-------- Input records

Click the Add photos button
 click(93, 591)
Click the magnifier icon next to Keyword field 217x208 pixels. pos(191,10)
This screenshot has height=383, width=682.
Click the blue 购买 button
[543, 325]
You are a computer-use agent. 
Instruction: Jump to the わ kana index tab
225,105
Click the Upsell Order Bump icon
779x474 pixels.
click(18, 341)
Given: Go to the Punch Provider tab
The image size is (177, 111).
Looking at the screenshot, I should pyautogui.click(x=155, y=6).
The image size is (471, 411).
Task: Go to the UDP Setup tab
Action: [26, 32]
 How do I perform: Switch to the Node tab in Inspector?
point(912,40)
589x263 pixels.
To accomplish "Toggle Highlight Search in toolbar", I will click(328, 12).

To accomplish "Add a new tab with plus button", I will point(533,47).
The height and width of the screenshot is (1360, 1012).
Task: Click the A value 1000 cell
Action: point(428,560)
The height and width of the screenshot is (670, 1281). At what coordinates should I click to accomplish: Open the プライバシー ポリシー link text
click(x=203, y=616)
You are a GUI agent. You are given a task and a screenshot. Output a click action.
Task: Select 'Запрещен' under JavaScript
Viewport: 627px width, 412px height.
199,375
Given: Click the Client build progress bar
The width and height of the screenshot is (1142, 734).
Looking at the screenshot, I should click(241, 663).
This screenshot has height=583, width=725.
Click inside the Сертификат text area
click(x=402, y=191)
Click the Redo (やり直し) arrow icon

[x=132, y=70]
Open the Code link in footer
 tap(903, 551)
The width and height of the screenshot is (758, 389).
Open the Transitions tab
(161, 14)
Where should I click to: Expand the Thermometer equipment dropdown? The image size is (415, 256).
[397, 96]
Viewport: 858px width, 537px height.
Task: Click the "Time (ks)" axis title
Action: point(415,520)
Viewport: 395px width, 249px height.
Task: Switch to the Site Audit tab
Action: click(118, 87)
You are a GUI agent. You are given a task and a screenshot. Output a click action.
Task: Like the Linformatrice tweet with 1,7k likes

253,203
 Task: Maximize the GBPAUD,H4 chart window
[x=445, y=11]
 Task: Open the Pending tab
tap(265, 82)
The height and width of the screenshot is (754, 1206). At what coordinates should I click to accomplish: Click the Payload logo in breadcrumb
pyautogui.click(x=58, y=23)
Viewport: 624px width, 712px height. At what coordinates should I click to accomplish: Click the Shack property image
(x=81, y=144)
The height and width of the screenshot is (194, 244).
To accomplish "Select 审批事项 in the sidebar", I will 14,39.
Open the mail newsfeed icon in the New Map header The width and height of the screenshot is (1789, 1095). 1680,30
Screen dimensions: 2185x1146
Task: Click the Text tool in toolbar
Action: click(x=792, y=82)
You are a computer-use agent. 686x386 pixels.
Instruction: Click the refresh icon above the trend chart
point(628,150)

----------------

Exercise instructions: In the data above, which lines include "This"? Return those lines.

Task output:
This screenshot has height=383, width=682.
This screenshot has height=583, width=725.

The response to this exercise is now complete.